Drawing on recent research, this issue brief – co-authored by the Aspen Institute Economic Opportunities Program, the Institute for the Study of Employee Ownership and Profit Sharing at Rutgers School of Management and Labor Relations, and the Democracy at Work Institute – makes a case for why policymakers, funders, and investors who care about racial and gender wealth equity should support employee share ownership. Informed by a roundtable discussion which brought together researchers, philanthropic leaders, investors, policy experts, and advocates, the paper provides a set of concrete policy and practice ideas to expand employee ownership and advance equity and economic justice. We hope this paper contributes to a broader collaborative effort to spread employee share ownership policies and practices that support economic recovery and lay the foundation for a more equitable and resilient economy.
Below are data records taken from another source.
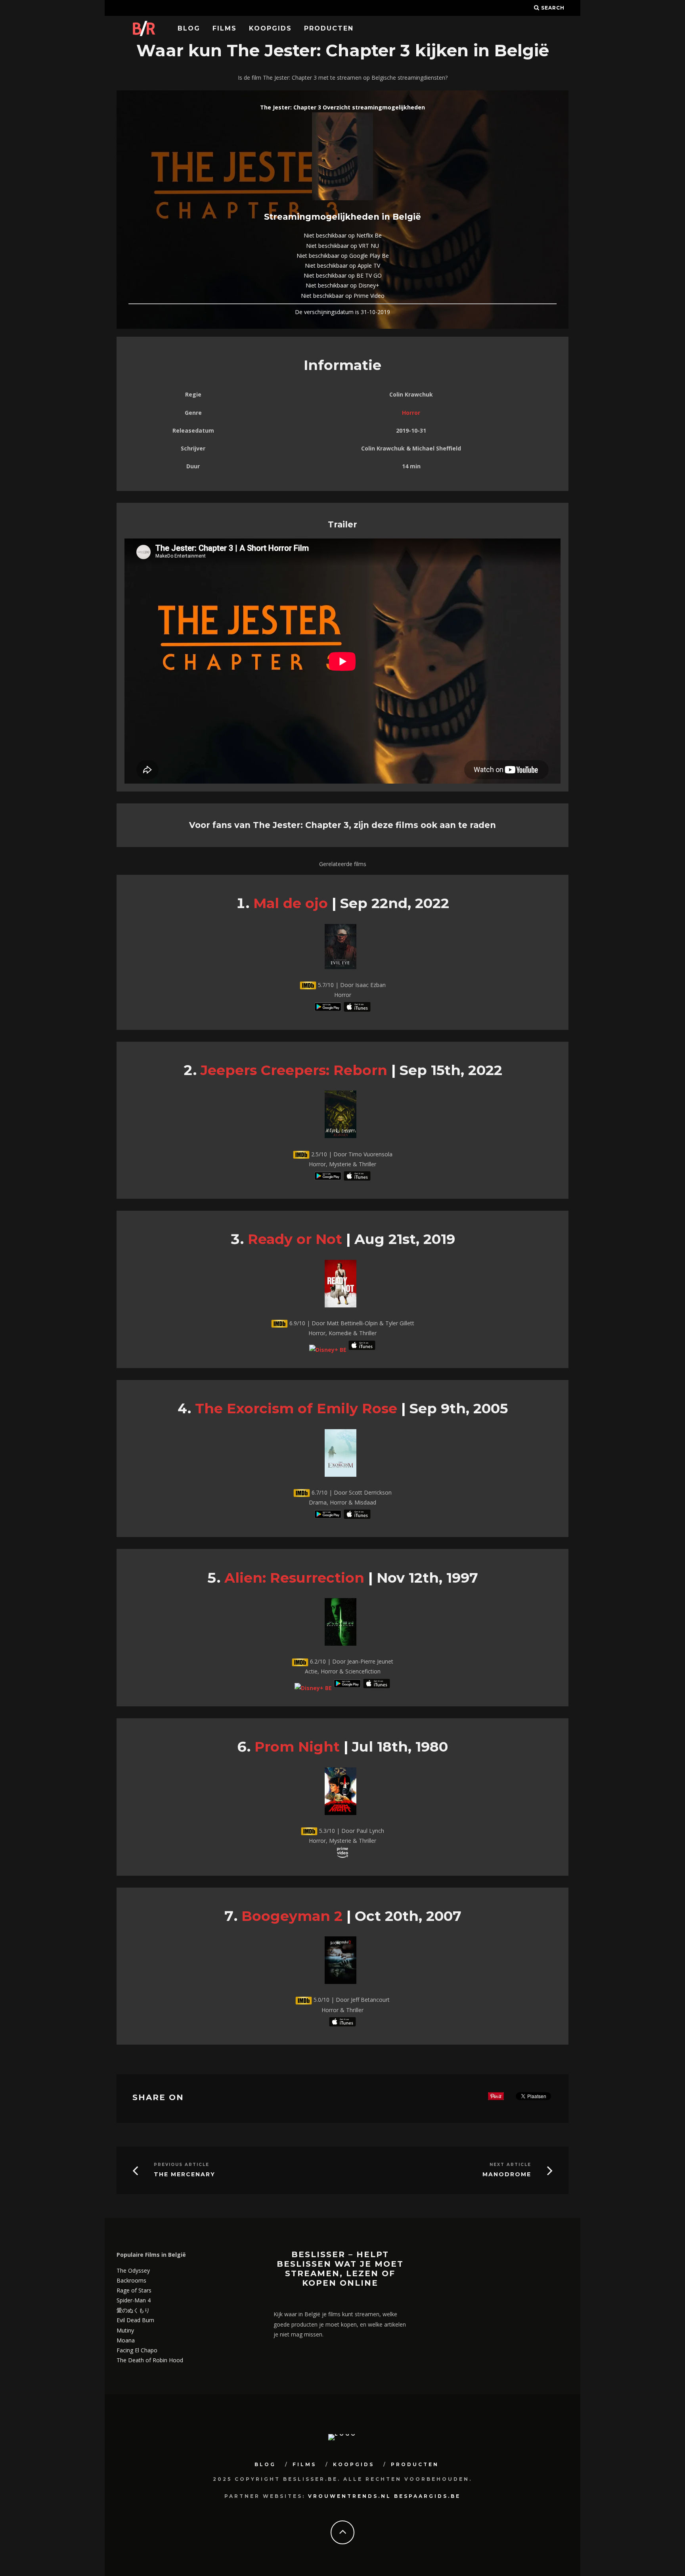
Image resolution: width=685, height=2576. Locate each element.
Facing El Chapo (137, 2350)
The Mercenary (184, 2174)
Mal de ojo (290, 903)
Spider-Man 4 (134, 2300)
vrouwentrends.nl (349, 2496)
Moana (126, 2340)
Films (224, 28)
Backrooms (131, 2280)
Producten (329, 28)
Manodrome (506, 2174)
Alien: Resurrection (294, 1577)
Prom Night (297, 1746)
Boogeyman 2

This resource from the National Center for Employee Ownership offers a quick overview of four forms of employee ownership: Employee Stock Option Plans (ESOPs), Equity Grants, Employee Owned Trusts, and Worker Cooperatives. The resource gives an introduction to which types of companies these forms of employee ownership are best suited to, the tax implications, how equity works within each model, and more questions on governance and execution.
This research brief and landscape analysis focuses on pervasive racial disparities in elements of job quality (e.g., pay, health & safety, adequate hours) and some of the causes behind them. The authors pull together research on established laws, institutional practices, and cultural norms (e.g., occupational segregation, nonstandard work arrangements like the independent contractor classification, hiring discrimination) to create a cohesive narrative outlining how these structures have resulted in systemic disadvantages and discrimination for workers of color, particularly Black workers. These racial disparities not only persist today but were magnified during the ongoing COVID-19 and resulting racial reckoning. Individuals involved in work influencing policy decisions and institutional practices to improve labor market opportunities for workers of color may find this resource helpful.
This report introduces behavioral design as an approach that can help disrupt behaviors that perpetuate the U.S. gender pay gap. An alternative to individual-focused bias and diversity training, this approach can help employers design interventions to address systems and norms. The report aims to help employers shift behaviors away from those that disadvantage women and toward those that benefit all employees. Although written to help employers reimagine their role in creating fair and dignified workplaces, this report may also be useful for organizations that work with businesses, to share with employer partners.